- Theatrical release poster
- Directed by: Raj B. Shetty
- Written by: Raj B. Shetty
- Produced by: Ramya Ravi Rai Kalasa Vachan Shetty
- Starring: Raj B. Shetty Siri Ravikumar
- Cinematography: Praveen Shriyan
- Edited by: Praveen Shriyan Raj B. Shetty
- Music by: Midhun Mukundan
- Production companies: Lighter Buddha Films AppleBox Studios
- Distributed by: KRG Studios
- Release date: 24 November 2023;
- Running time: 101 minutes
- Country: India
- Language: Kannada

= Swathi Mutthina Male Haniye =

Swathi Mutthina Male Haniye is a 2023 Indian Kannada-language romantic drama film written and directed by actor-director Raj B. Shetty. It was co-produced by actress Ramya under her home production studio, AppleBox Studios, in collaboration with Shetty's Lighter Buddha Films. It featured Raj B. Shetty and Siri Ravikumar in the lead roles. The music is scored by Midhun Mukundan. Both editing and cinematography are done by Praveen Shriyan.

The film is set in Ooty and Mysore locations and the filming was completed in a single schedule of just 18 days. It opened to critical acclaim, with the writing, performances, music, and cinematography receiving unanimous praise. However the movie ran only for a few weeks in the theatres.

== Plot ==
A hospice counsellor, Prerana, finds a new meaning in her life when she befriends Aniketh, a terminally ill patient. Their bond challenges the conventional notions of love, life and humanity

== Production ==
=== Title row ===
Director Rajendra Singh Babu had filed a case under the Intellectual Property Rights, stating that he solely owned the title of the film, which was the starting lines of his film Bannada Gejje (1990), and no other party could use it without his prior permission.
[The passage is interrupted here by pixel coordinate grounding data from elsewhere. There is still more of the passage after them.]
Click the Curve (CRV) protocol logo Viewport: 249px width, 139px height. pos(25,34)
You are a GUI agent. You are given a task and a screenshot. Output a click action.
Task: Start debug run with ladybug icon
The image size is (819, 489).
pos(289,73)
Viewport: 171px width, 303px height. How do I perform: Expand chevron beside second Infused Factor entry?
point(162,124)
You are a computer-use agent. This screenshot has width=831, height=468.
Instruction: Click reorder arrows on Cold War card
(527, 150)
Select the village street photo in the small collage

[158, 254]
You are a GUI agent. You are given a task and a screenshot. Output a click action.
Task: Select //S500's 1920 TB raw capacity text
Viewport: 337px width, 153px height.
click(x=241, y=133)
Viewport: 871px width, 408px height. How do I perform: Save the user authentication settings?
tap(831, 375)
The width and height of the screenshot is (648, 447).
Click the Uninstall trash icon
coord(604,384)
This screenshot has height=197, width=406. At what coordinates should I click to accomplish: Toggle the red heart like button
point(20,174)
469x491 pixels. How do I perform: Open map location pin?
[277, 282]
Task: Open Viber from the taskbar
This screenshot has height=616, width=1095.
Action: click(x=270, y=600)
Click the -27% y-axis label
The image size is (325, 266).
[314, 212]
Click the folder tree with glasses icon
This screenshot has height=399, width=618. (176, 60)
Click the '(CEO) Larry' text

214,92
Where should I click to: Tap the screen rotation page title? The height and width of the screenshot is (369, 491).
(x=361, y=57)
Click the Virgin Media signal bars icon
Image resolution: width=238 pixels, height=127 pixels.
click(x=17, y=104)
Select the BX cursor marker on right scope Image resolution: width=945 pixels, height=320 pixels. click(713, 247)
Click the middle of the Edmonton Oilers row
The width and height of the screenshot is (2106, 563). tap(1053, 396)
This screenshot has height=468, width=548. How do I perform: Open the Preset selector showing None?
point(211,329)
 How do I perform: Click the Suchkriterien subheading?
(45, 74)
Also, he claimed that he had made an unfinished film with the same title starring Ambarish and Suhasini Maniratnam. However the court ruled out the case and came in favor of Ramya's decision to proceed with the title.

=== Casting ===
The film was initially slated to be a comeback film for actress Ramya. However she later opted out of the film but still remained as the producer for the film. Later, RJ-turned-actor Siri Ravikumar was cast in the role.

==Soundtrack==
Midhun Mukundan composed the background score for the film and the soundtrack. The single "Mellage" written by Prithvi bhat and sung by Madhuri Sheshadri was released on 7 November 2023. Midhun Mukundan in his interview has told that "Swathi Mutthina Male Haniye is one of my best works to date"

| No. | Title | Lyrics | Singer(s) | Length |
|---|---|---|---|---|
| 1. | "Mellage" | Prithvi | Madhuri Seshadri |  |

== Release and reception ==
The film was initially planned to be direct OTT release; however after discussions it was released in limited screens on 24 November 2023.

The movie received positive reviews from critics with praises for all the departments of the team.

Subha J Rao of The News Minute rated the movie 4/5 and stated "Raj B Shetty helms a film he can be proud of". Shashiprasad S. M. of The South First described the movie as "An ordinary tale of love, loss, and life that is simply extraordinary" and rated 4/5. Prathiba Joy of OTTplay in her review wrote "Raj B Shetty crafts a film that is to be enjoyed like a fine drink; one slow sip at a time". Suhasini Srihari of Deccan Herald rated the movie 3.5/5 and described the movie as "A gentle-paced narrative on death" with praise for all the artists and the cinematographer and Music department. Sridevi S of The Times of India in her review stated that "The movie, which travels at a pace slower than usual, makes us rethink and celebrate the joy of living, while also pushing us to happily think about death, and life of the loved ones after death"

On the contrary, Vivek MV of The Hindu described "Swathi Mutthina Male Haniye has a lot of touching moments and offers a distinctive experience, but it fails to amp up the drama between the leads. A Sharadhaa of The New Indian Express in her review stated that the movie is "A beautiful tale of simple emotions and human connections" and added that "a film like Swathi Mutthina Male Haniye, while connecting universally, isn’t tailored for everyone; its appeal lies particularly with those who cherish simple emotions and value the depth of human connections."